[lbo-talk] Free Martha!

D F Cornwell dorenefc at aol.com
Tue Jan 20 16:32:17 PST 2004


Actually, I do not think it requires any particular feminist insight or feminist intent for Martha to suffer sexist double standards. Just ask,s ay Jeanne Kirkpatrick. MS is a big target and her level of wealth puts her out of the league for the average woman, but I think it is possible to muse inconclusively for the moment about whether women or men of comparable standing are more likely to be nailed for covering up their grey business dealings.

Maybe Marth really is doing what makes her happy. Maybe she is such a patrician stiff that a lot of us cannot tell whether she is happy. Maybe her worst fits just wind up on the cutting room floor and maybe she would look a lot more huamn--or a look kkoier--if the fits didn't all get editted out.
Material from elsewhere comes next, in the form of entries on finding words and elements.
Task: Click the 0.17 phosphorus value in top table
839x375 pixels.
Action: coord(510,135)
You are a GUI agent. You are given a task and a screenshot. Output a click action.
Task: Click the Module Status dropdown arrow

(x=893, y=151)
Maybe she has enough control over her corner of the world to feel like she can maintain some semblance of cotidian sanity and not have to look beyond that.

Anywaym, amking exucses for Martha is surprisingly fun, but she is still better off with a good lawyer.

DC

Michael Dawson -PSU wrote on 1/20/2004, 2:38 PM:

> I also don't think there's an ounce of feminist impulse, explicit or

> implicit, in anything she does. The claim that men resent her because

> treats the home as a business-place is ridiculous, a true reach,

> IMHO. MS

> does not treat the home as a business place. She treats it as a

> museum of

> self-display, just as upper-class wives have done for centuries. And her

> cold personality has absolutely nothing to do with shattering gender

> stereotypes. On the contrary, I'd say her ability to go through the

> motions

> of what she does without any genuine joy, yet to actually sell that

> mode of

> being as "a good thing," is profoundly anti-feminist. It sends the

> message

> that the conventional arrangement of upper-class households -- men off at

> the office and/or club, and joyless, isolated women making the home

> proper -- is something to which everybody ought to aspire.